Who would have rejoiced the most had he been able to attend the joint Jerusalem College of Technology (JCT), Bar Ilan and Yeshiva University Annual Torah and Science Conference held at the JCT Jerusalem Campus on April 9th - Theodore Herzl, Maimonides or Israel's first Chief Rabbi, Rav Avraham Kook?
The jury is out on that, but there is no question that all three would been astounded to see the impressive lineup of Torah-true scientists, philosopher-rabbis and technology researchers speaking in Hebrew (and probably not thinking what a miracle that is) about newly-evolving, fascinating results of their hypotheses and research projects concerning the interface of science and Jewish law, technology and Jewish law, scientific philosophy and Torah.
The college's auditorium was packed with both white-haired and youthful scientists and students, a veritable sea of varied kippot (both black and knitted) and headscarves.
It was surely a religious Zionist dream come true.
A roster of eminent religious scientists chaired the event, among them Professors Chaim Sukenik, Joseph Bodenheimer and Noah Dana-Picard of JCT, joined by Professor Karl Feit of Yeshiva University, Professors Natan Aviezer and Eli Martzbach of Bar Ilan University. An equally renowned group from Israel's universities delivered the lectures and parallel sessions.
Setting the stage, Rabbi-philosopher Uri Sharqi debunked the popular conception, outdated for several centuries, that there is a need to "reconcile" Torah and Science, especially with regard to the origin of man and the age of the Universe. They are considered totally different worlds in modern thought, he explained, and do not address the same issues. Quoting Rabbi Kook's assertion that Torah thoughts and methodology enrich scientific thinking, he placed the development of science, the noble effort that gives scope to the aspirations of mankind, in proper proportion, ensconced in a metaphysical envelope.

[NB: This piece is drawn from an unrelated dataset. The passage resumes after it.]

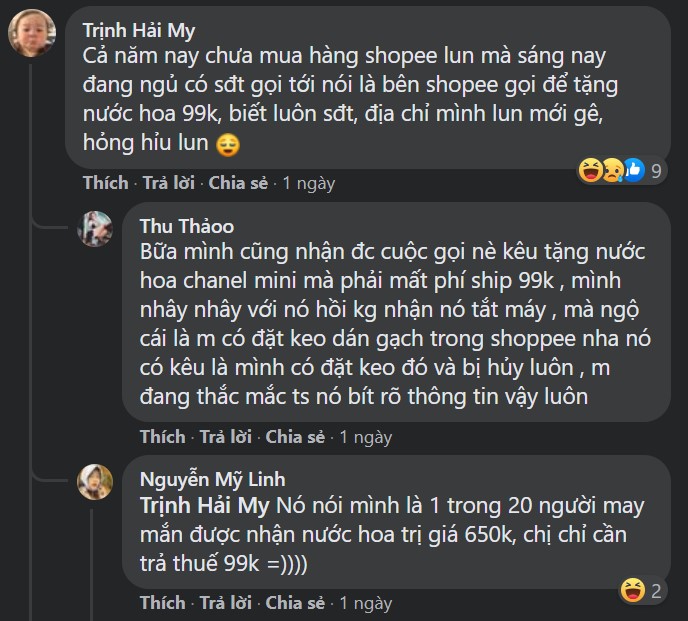Like Nguyễn Mỹ Linh's reply with Thích

click(x=163, y=603)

Such considerations neither preclude nor impact using scientific advances to solve halakhic questions, attempting to find answers to the halakhic questions they raise, or finding halakhically permissible ways to take advantage of opportunities created by modern technology.

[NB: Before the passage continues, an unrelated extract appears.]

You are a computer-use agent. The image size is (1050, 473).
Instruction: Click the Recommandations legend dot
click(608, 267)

An update on the surprisingly extensive work on those challenges was an integral part of the conference, allowing the coming generation of scientists to display their work in the Poster session, chaired by Rabbi Dr. Dror Fixler of Bar Ilan.
22 young research teams, each given 2 minutes, showed the wide scope of this Torah-Science research – for example, the halakhic validity of gluten-free matza, the use of electronic aids to help in labor pains on the Sabbath, the effects of the state allowing abortion at will, implications of the use of cochlear implants and a new look at the prohibition against using moisturizing creams on the Sabbath.
Parallel sessions in the afternoon ranged on diverse subjects such as Medicine in the Far Future, Ascertaining the Time of Death, Numbers of Amoraim (Talmud Sages) as Gleaned from the Midrash, Brain Research on Women's Intuitive Capability (and, in fact, women made up at least a third of those attending), to The Makeup of Double Geometric Time and the contributions of an almost unknown 17th century Jewish astronomer Rabbi Rafael Halevy.
Closing the conference was the award of the prestigious Lev Prize, in memory of the college's founding dean, Professor Ze'ev Lev, to Nobel Prize Laureate Professor Robert Aumann, exemplar par excellence of the intertwining of Torah and Science. Interestingly, Professor Lev and Professor Aumann were neighbors and friends in Jerusalem for many years.
There is no question that religious scientists, philosophers and technology-researchers are central to international and Israeli conferences of all kinds, but it was gratifying to see the strength and significance of that community's contributions to Israel's respected place in the world of science – as well as the efforts expended to advance the specialized, unique world of science and halakha that benefit observant Jewry.